# Ebooks qui prennent plus de place sur iPad que dans iTunes



## PO_ (20 Mars 2011)

Bonjour

Il y a un truc que je ne comprends pas. J'ai environ 2000 eBooks (ePub)dans iTunes et dans mon iPad (64 Go). Pourquoi dans l'iPad ceux-ci occupent-ils 2,6 Go, alors que dans iTunes ou sur le disque dur ceux-ci n'occupent que 1,16 Go. 

Mon iPad étant quasiment plein à craquer, cette place perdue me gène considérablement ...
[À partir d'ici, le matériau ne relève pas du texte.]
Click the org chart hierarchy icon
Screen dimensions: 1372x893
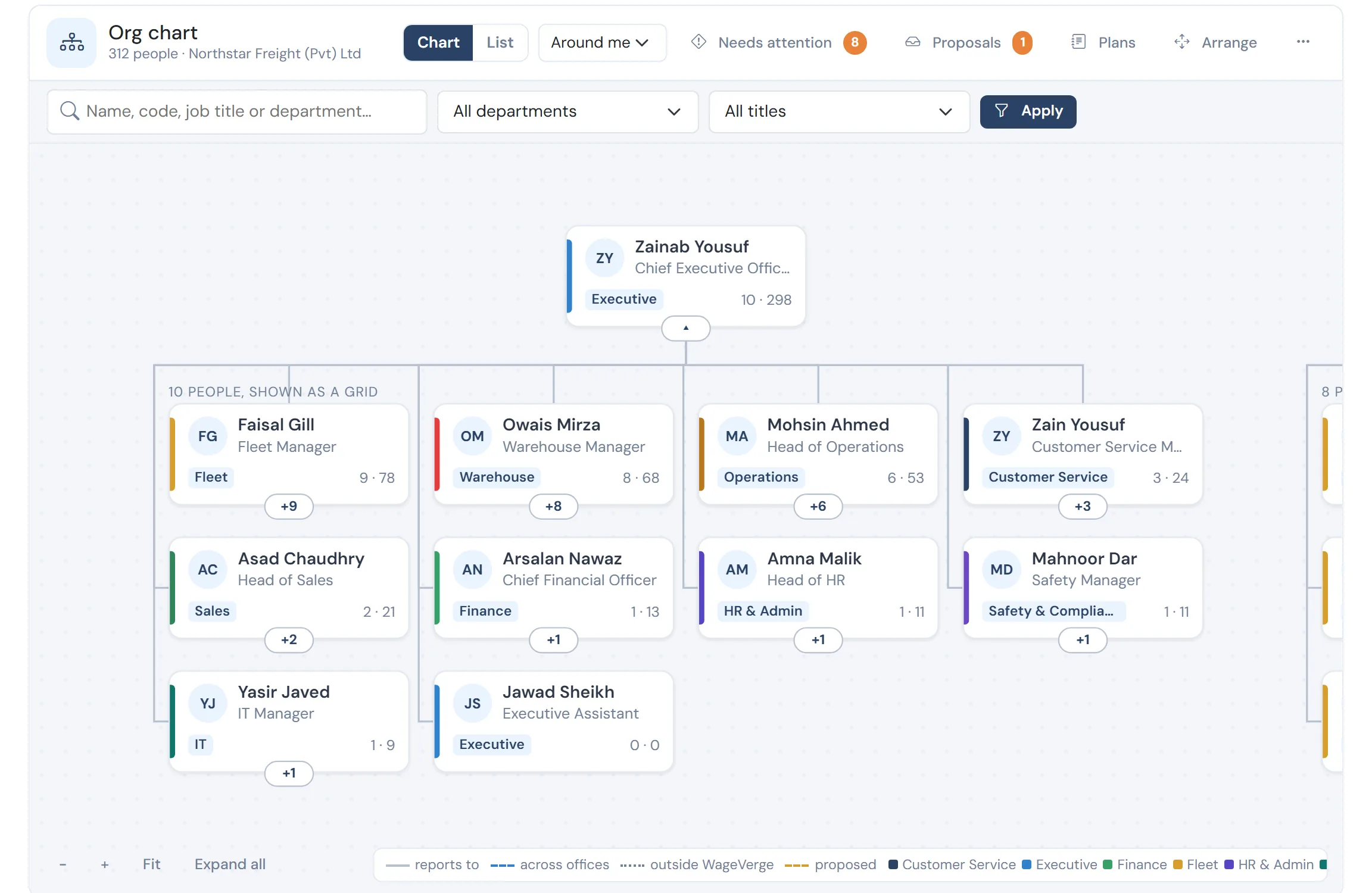click(x=71, y=42)
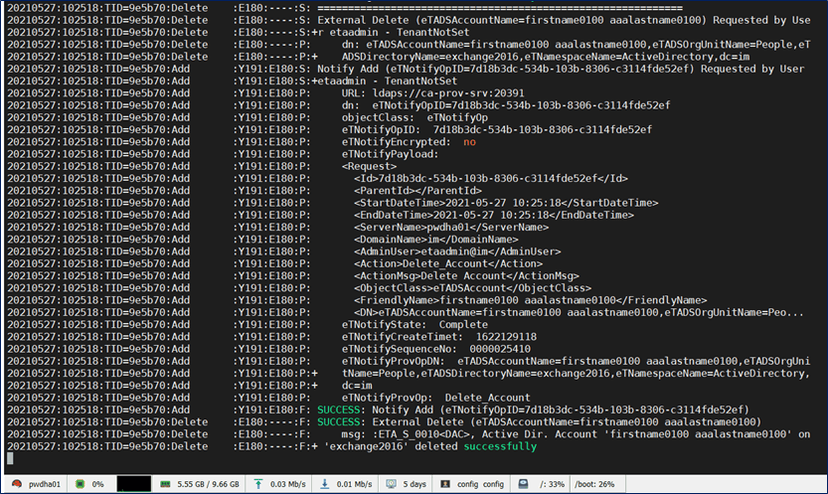This screenshot has height=494, width=828.
Task: Click the upload arrow network icon
Action: point(256,484)
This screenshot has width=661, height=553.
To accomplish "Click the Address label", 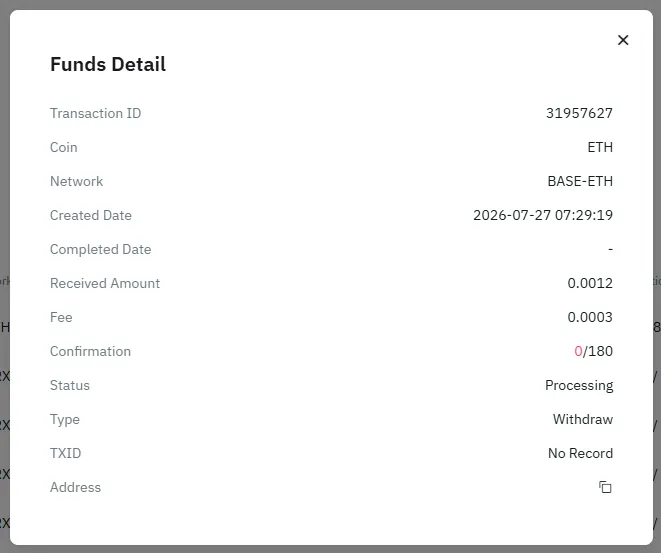I will tap(75, 487).
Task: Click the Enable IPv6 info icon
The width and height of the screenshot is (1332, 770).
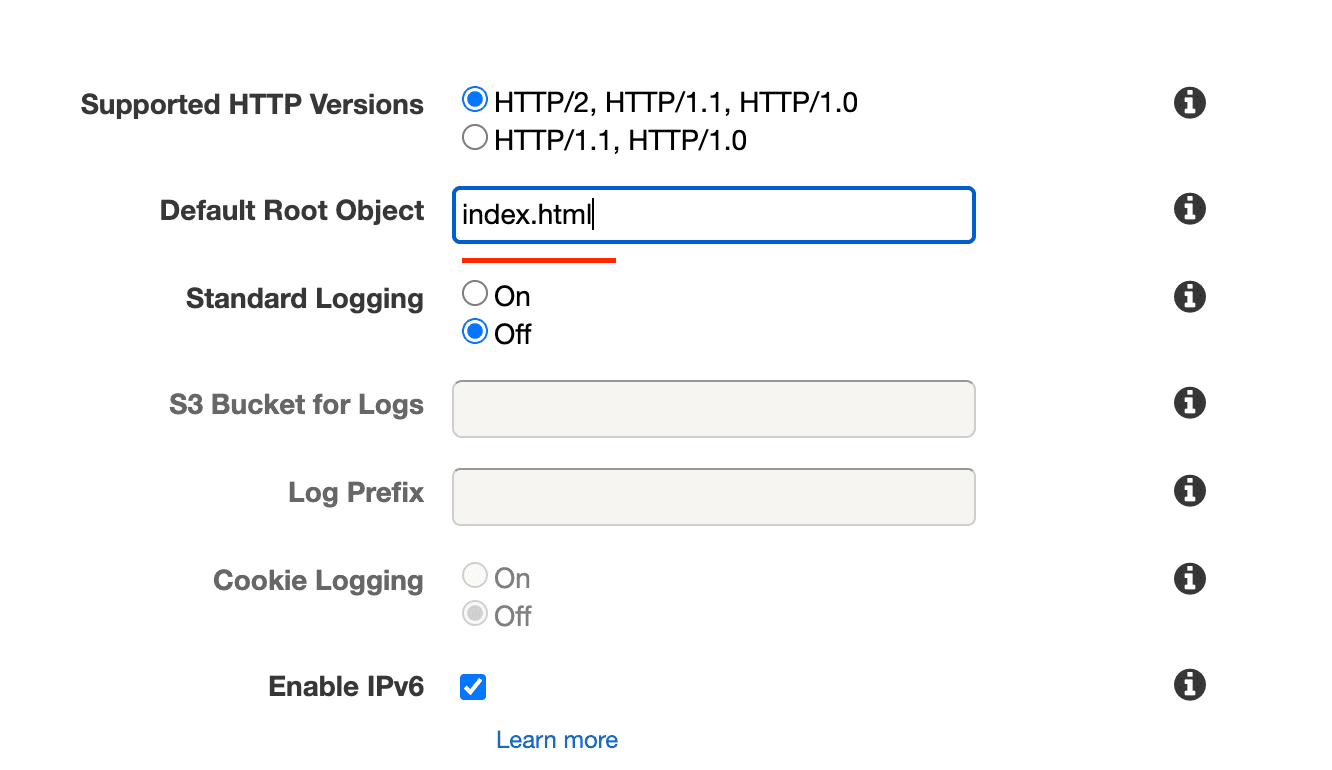Action: 1189,685
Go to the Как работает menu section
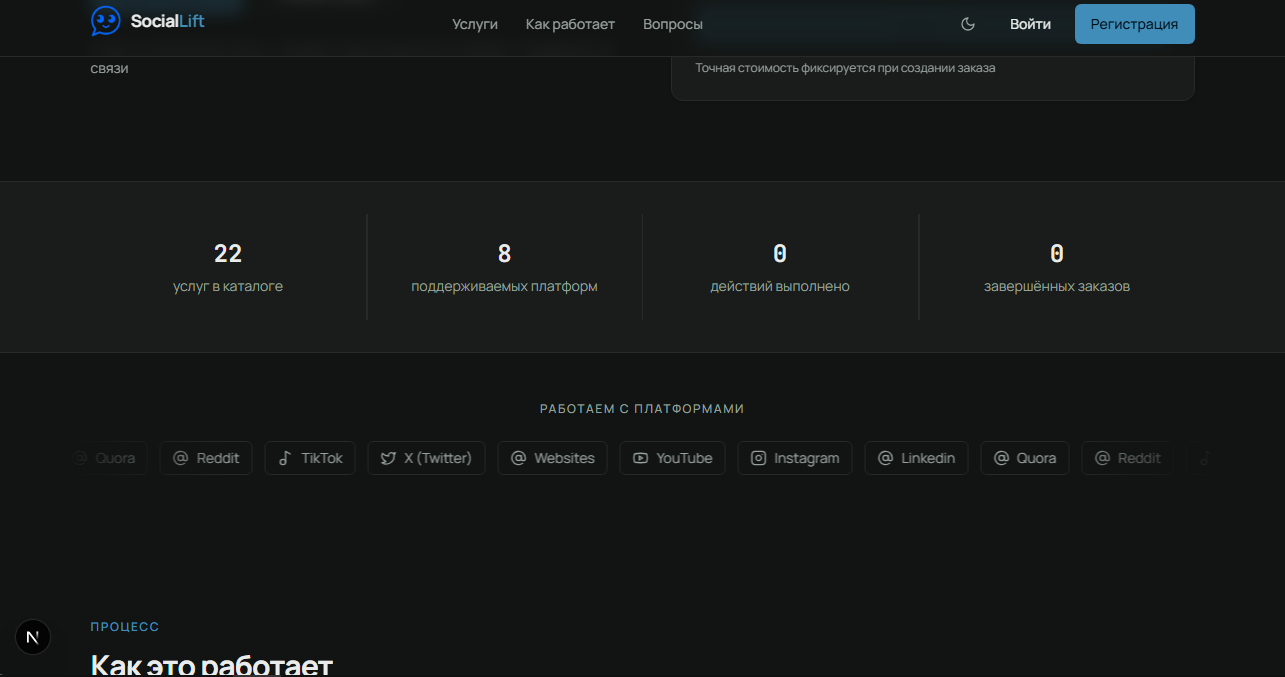The height and width of the screenshot is (677, 1285). (x=570, y=24)
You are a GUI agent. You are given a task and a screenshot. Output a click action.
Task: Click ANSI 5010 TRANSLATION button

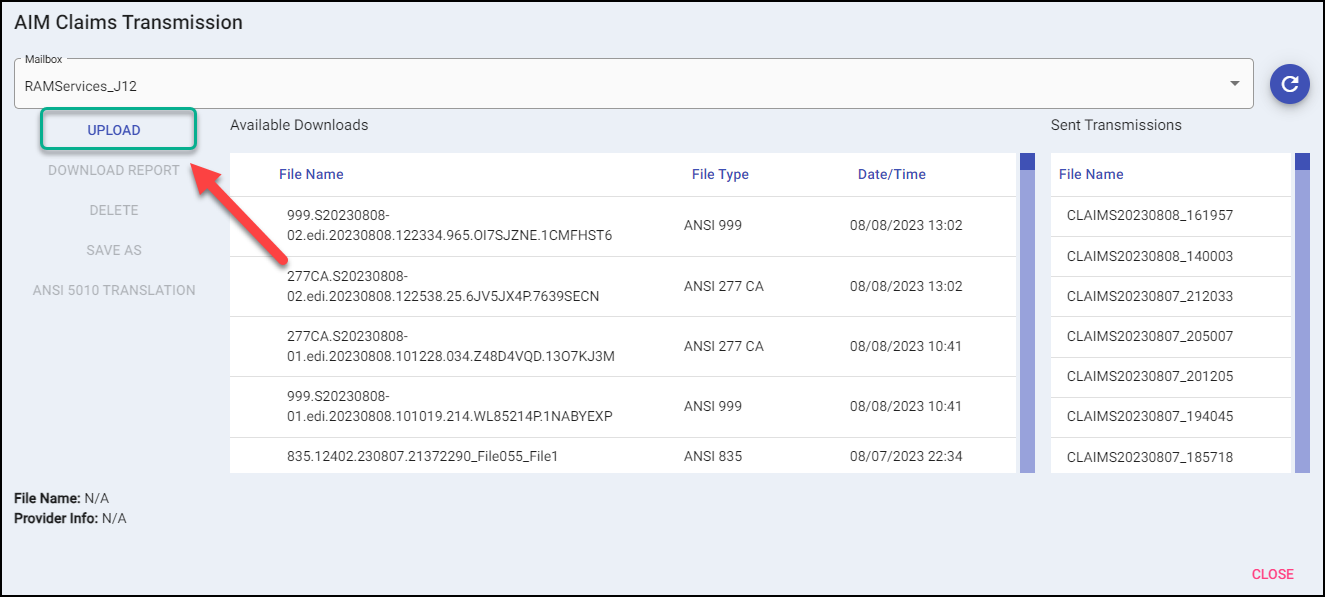pyautogui.click(x=114, y=290)
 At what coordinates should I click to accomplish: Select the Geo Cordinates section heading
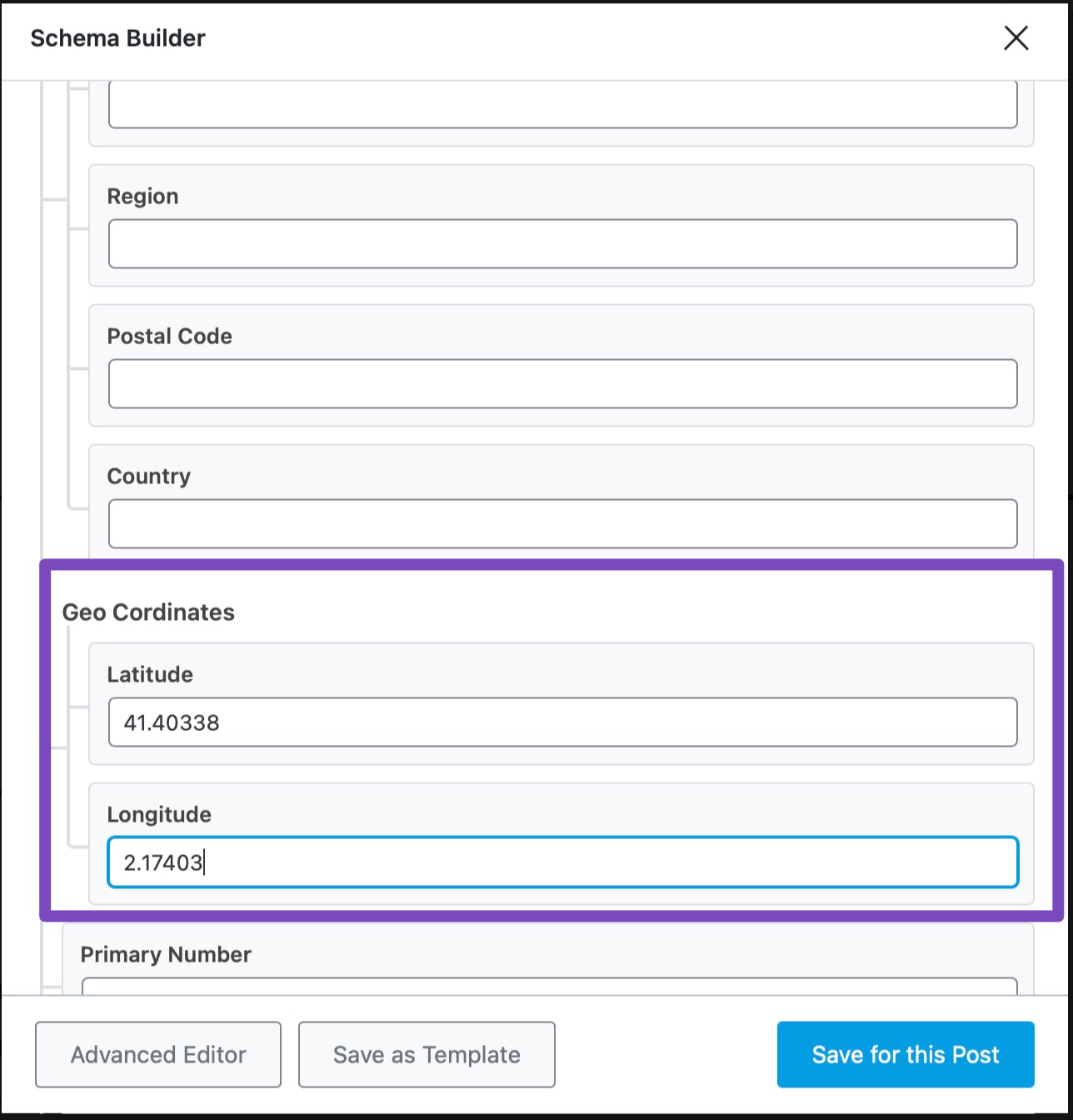point(148,612)
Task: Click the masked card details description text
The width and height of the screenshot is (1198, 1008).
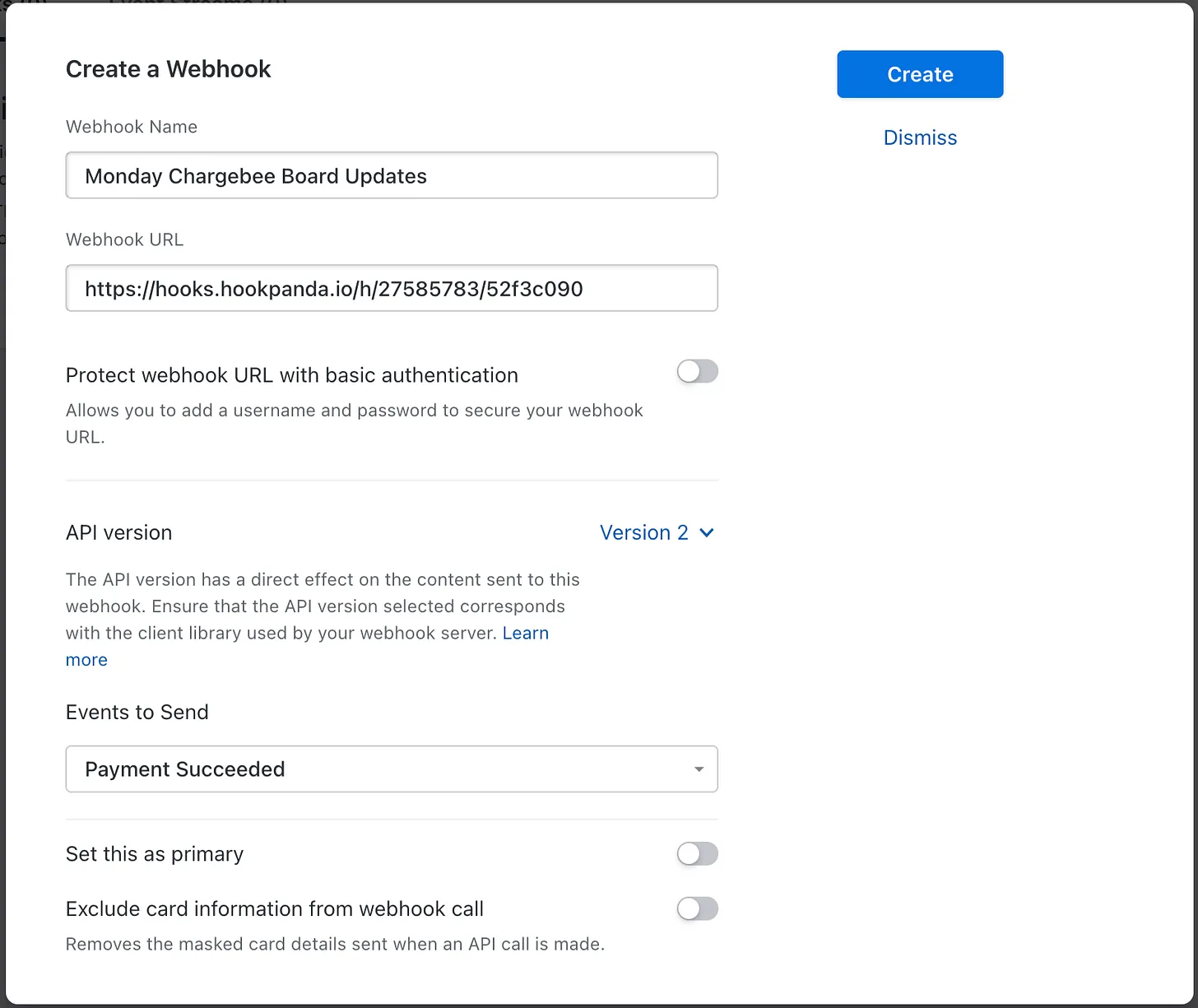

Merci à vous de me faire part de vos lumières


----------



## Deleted member 284611 (25 Mars 2011)

tu vas me jeter des pierres, mais pourquoi se balader avec 2000 ebooks? pourquoi ne pas charger les quelques un que tu comptes lire, et les changer au fur et à mesure? Tu penses lire tes 2000 bouquins dans la journée?


----------



## Aitae (25 Mars 2011)

Ne serait-ce pas du à une forme de décompression de ton Ebook sur iPad?


----------



## PO_ (25 Mars 2011)

Moumou92 a dit:


> tu vas me jeter des pierres, mais pourquoi se balader avec 2000 ebooks? pourquoi ne pas charger les quelques un que tu comptes lire, et les changer au fur et à mesure? Tu penses lire tes 2000 bouquins dans la journée?



Parce que j'en ai envie, tout simplement. De même que qu'ils sont tous également stockés dans mon Kindle.

---------- Nouveau message ajouté à 12h07 ---------- Le message précédent a été envoyé à 12h05 ----------




Aitae a dit:


> Ne serait-ce pas du à une forme de décompression de ton Ebook sur iPad?



Absolument. C'est en effet l'explication qui m'a été donnée il y a quelques jours sur MacBidouille.

Les ePub étant en fait des zip, ils apparaissent compressés dans iTunes, et décompressés dans l'iPaD.

merci à toi.


----------